Tens of thousands of people poured into the piazza in front of Milan’s landmark cathedral late Monday and partied into the wee hours after the unbelievable drubbing dished out to the Italian prime minister Silvio Berlusconi in the city’s local elections and others across the country at the weekend.

There was shock and disbelief across the political spectrum when the centre-right lost control of the nation’s financial capital for the first time in 20 years.

The centre-left Democratic Party’s candidate Giuliano Pisapia easily defeated Berlusconi’s ally, the incumbent mayor Letizia Moratti  — winning 55.1% of the vote to the lacklustre Moratti’s 44.9% — in a run-off election called when the first ballot failed to deliver either candidate an outright majority.

Berlusconi was also routed in the north-east city of Trieste and the Sardinian city of Cagliari while a former magistrate aligned with the left-leaning Italy of Values Party stormed to victory in the southern city of Naples.

Left-leaning newspapers heralded a political “tsunami” while Il Giornale, the newspaper owned by the prime minister’s brother, ran an ambiguous  headline  “Great Psychodrama” while warning the victors would promote an invasion of Roma gypsies and Islamists.

It was a devastating result for the Italian prime minister who really used these local elections as a poll on his own personal popularity and was also pummeled when he put himself on the local ticket in Milan.

The elections were perhaps the first real test of what voters thought of the charges he had s-x with an underage prostitute we all know as Ruby the Heartstealer  in a case that resumed in Milan yesterday and three ongoing fraud and corruption trials .

Berlusconi’s party even lost control of the local council in Arcore, the town outside Milan with the luxury villa where the prime minister allegedly held his notorious “bunga bunga” s-x parties with aspiring models and showgirls last year.

Milan is Berlusconi’s home turf where he built a billion dollar property and media empire and bought one of the country’s top football teams AC Milan before entering politics in 1994. It has also been an important power base not only for the 74-year-old but for his centre-right People of Freedom Party.

The prime minister looked grim when he faced the media in, of all places, Romania.  Well away from his domestic constituents, he was stoic but warned the wayward voters that they would be sorry and that they should pray to God to save them.  He could use a few prayers himself. But the combative premier still had time for a joke on Tuesday, saying “I tried to arrange my funeral but I have too many engagements in the next few days so I have delayed it.”

Those words could well be a prophesy. Many of  Berlusconi’s opponents are calling for his resignation but he is unlikely to go in the short-term.
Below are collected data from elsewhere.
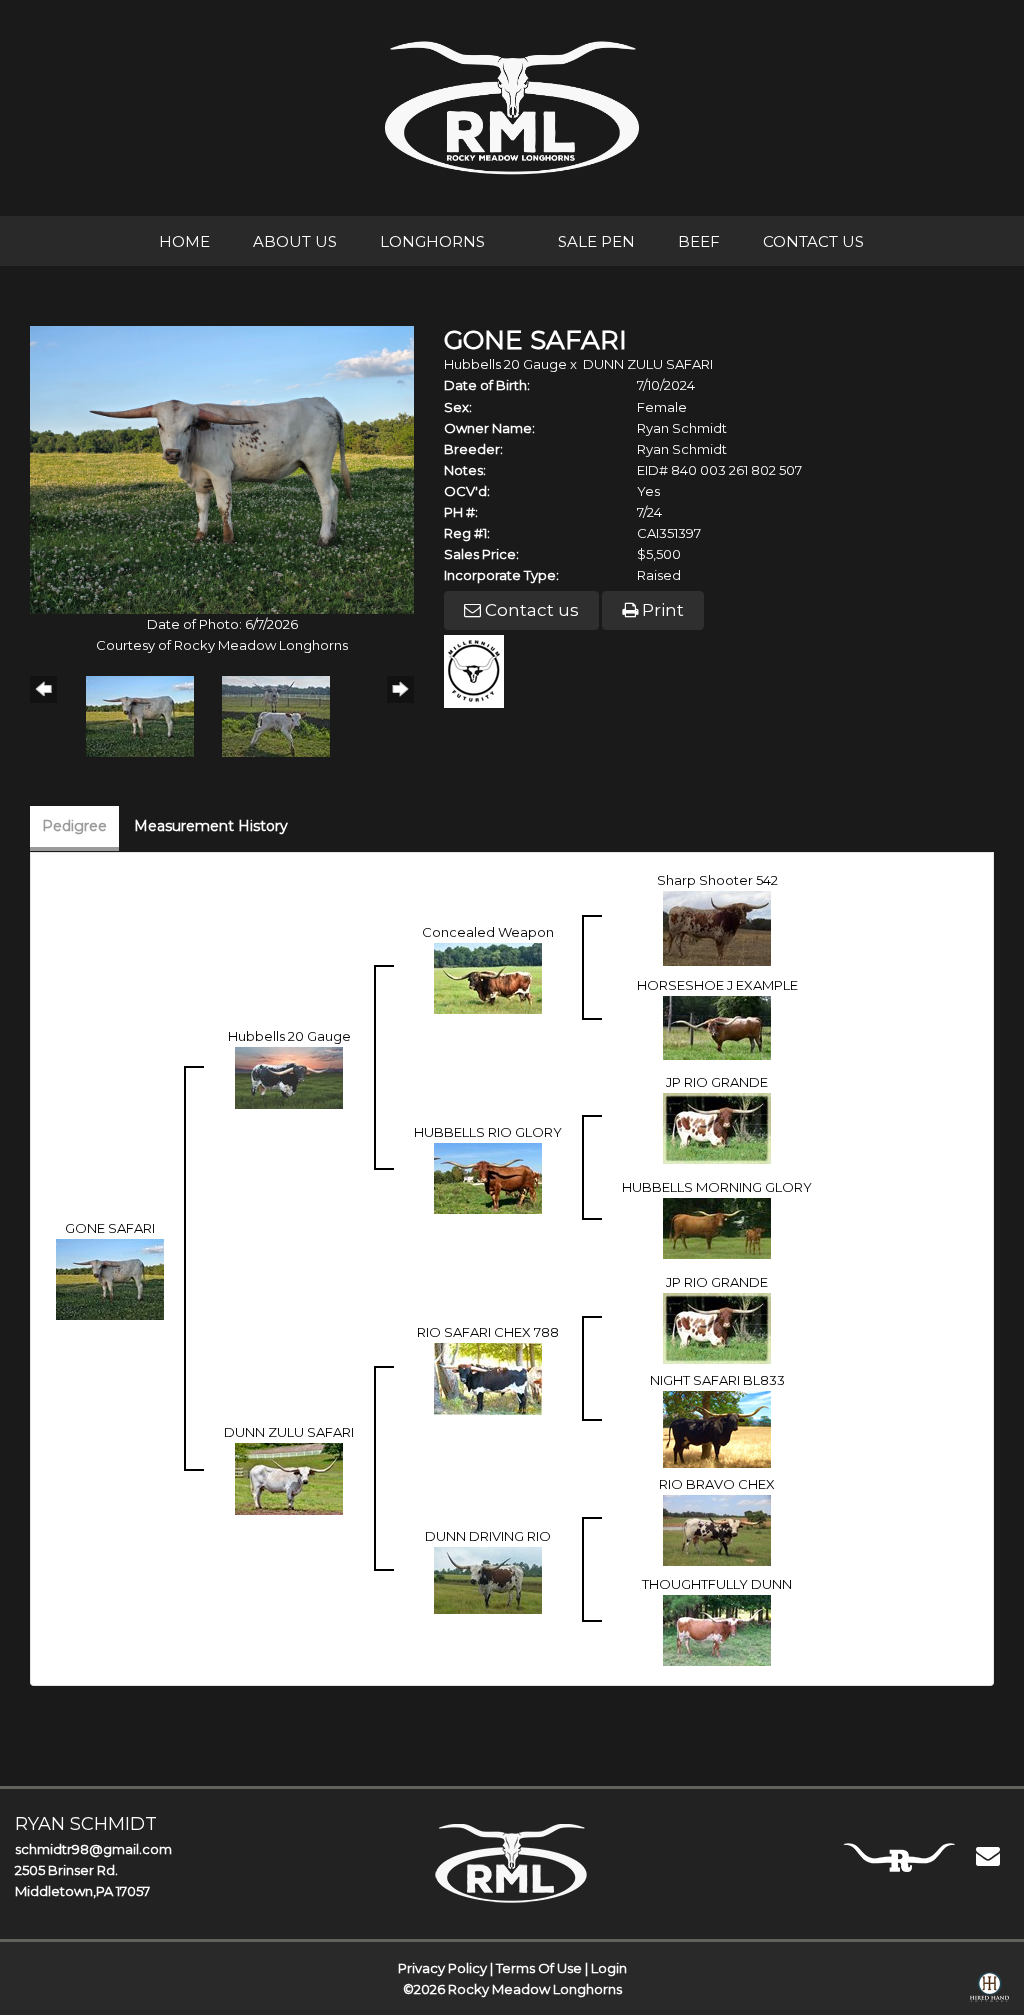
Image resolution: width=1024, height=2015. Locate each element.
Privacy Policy (442, 1968)
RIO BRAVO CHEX (717, 1484)
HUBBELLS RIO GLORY (488, 1132)
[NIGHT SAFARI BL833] (717, 1428)
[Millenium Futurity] (479, 669)
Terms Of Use (539, 1968)
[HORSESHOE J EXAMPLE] (717, 1027)
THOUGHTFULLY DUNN (717, 1584)
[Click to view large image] (222, 468)
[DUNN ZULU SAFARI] (289, 1478)
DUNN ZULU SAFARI (648, 364)
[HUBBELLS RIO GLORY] (488, 1177)
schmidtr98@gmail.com (93, 1849)
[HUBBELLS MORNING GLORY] (717, 1227)
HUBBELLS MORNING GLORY (717, 1187)
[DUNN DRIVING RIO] (488, 1579)
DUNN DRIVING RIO (488, 1536)
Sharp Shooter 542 (717, 880)
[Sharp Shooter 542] (717, 927)
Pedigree (74, 826)
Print (661, 610)
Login (609, 1968)
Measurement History (211, 826)
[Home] (511, 1863)
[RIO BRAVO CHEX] (717, 1529)
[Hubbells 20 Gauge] (289, 1077)
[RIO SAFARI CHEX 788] (488, 1378)
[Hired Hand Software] (989, 1991)
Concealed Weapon (488, 932)
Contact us (530, 610)
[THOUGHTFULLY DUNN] (717, 1629)
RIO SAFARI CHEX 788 (488, 1332)
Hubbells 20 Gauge (505, 364)
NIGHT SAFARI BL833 (717, 1380)
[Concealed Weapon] (488, 977)
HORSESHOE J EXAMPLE (717, 985)
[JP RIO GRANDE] (717, 1127)
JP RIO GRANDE (717, 1082)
Yes, there is certainly evidence of voter fatigue and many people are hurting economically. Recent figures from the Italian statistics agency ISTAT showed that the economy had grown by only 0.1% in the first quarter, while youth unemployment is now about 29% and even worse in the south.

Italy’s outgoing central bank governor Mario Draghi also raised the stakes on Tuesday when he accused “successive” governments of failing to implement economic reforms and took a swipe at the government for failing to rein in public spending.

The future of the prime minister is likely to rest with his Coalition partner the anti-immigrant Northern League, who also had a share of electoral setbacks in its northern heartland at the weekend.

Pundits say the League will be pushing for a cabinet reshuffle and the passage of its pet reforms such as financial decentralisation after the local-election vote, in which its supporters say it was brought down by its partner’s woes.

But whatever happens in the short-term, there are few gamblers in Italy today willing to bet on Berlusconi seeing the end of his term in 2013.